Publié le 16 septembre 2015 - Survie

Depuis mardi, les autorités camerounaises ont procédé à l’arrestation de neuf personnes dont le seul tort semble d’avoir demandé qu’une alternance politique soit possible à la prochaine élection présidentielle, pourtant prévue seulement en 2018. Six d’entre elles se sont vues notifier une "garde à vue administrative" de 15 jours renouvelables au motif "défi de la loi sur la mobilisation publique". La diplomatie française, qui ne cesse de renouveler son soutien à l’État camerounais au nom de la lutte contre le terrorisme, doit condamner ces arrestations politiques.

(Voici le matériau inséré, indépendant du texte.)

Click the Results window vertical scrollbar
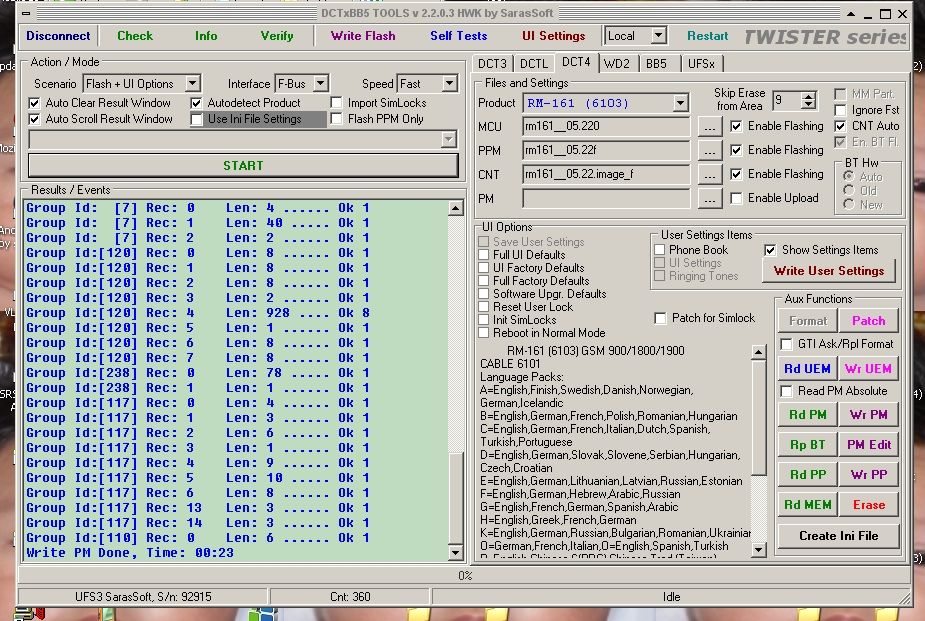The height and width of the screenshot is (621, 925). pyautogui.click(x=456, y=380)
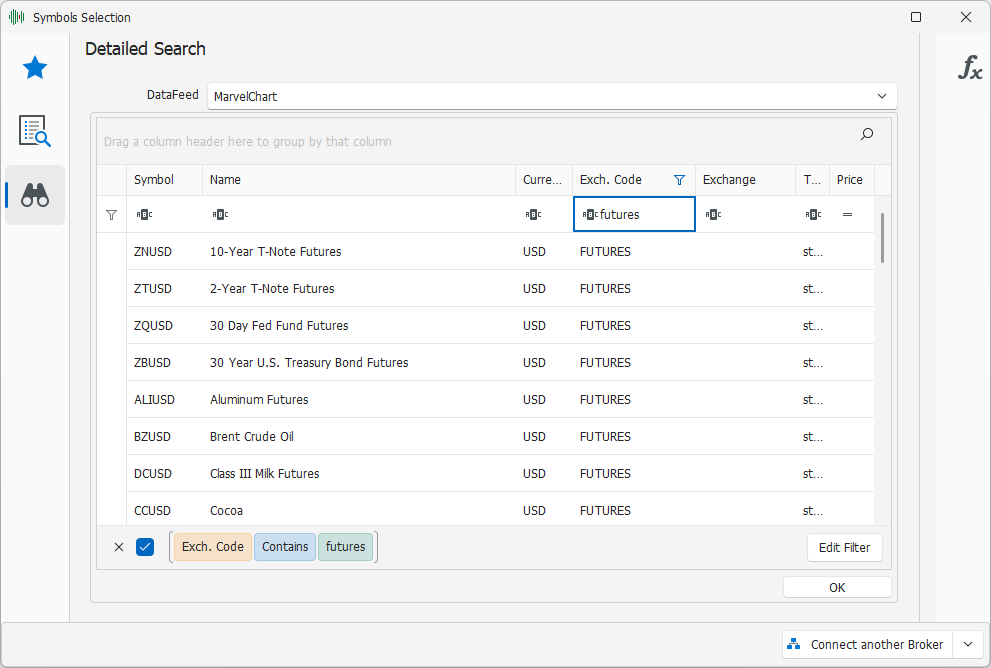
Task: Click the filter funnel in Exch. Code header
Action: [679, 180]
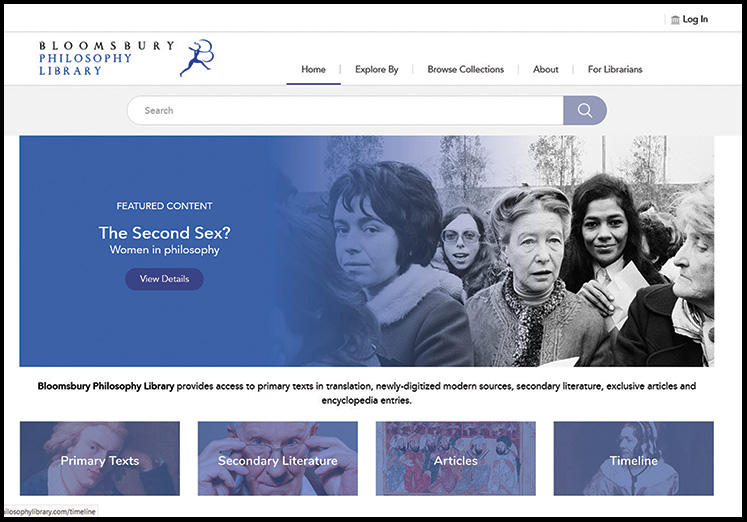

L’atelier de lancement au Cameroun de la campagne internationale « Tournons la Page », qui se déroulait les 14 et 15 septembre au Palais des Congrès de Yaoundé sur le thème "Gouvernance électorale et alternance démocratique", a été brutalement interrompu mardi par la police [1]. Six personnes (dont un journaliste) ont été arrêtées, et se sont vues notifier ce mercredi une « garde à vue administrative » de 15 jours renouvelables, au motif de « défi de la loi sur la mobilisation publique en réunissant une soixantaine de trublions acquis à leur cause ». L’atelier, organisé par le réseau d’ONG national Dynamique Citoyenne, avait lieu dans une salle louée pour l’occasion et n’était donc pas une mobilisation publique ; quant à la « garde à vue administrative », celle-ci est normalement prévue dans le cadre de la lutte contre le grand banditisme, mais déjà utilisée de façon extensive par les autorités camerounaises par le passé pour museler les critiques vis-à-vis des autorités [2].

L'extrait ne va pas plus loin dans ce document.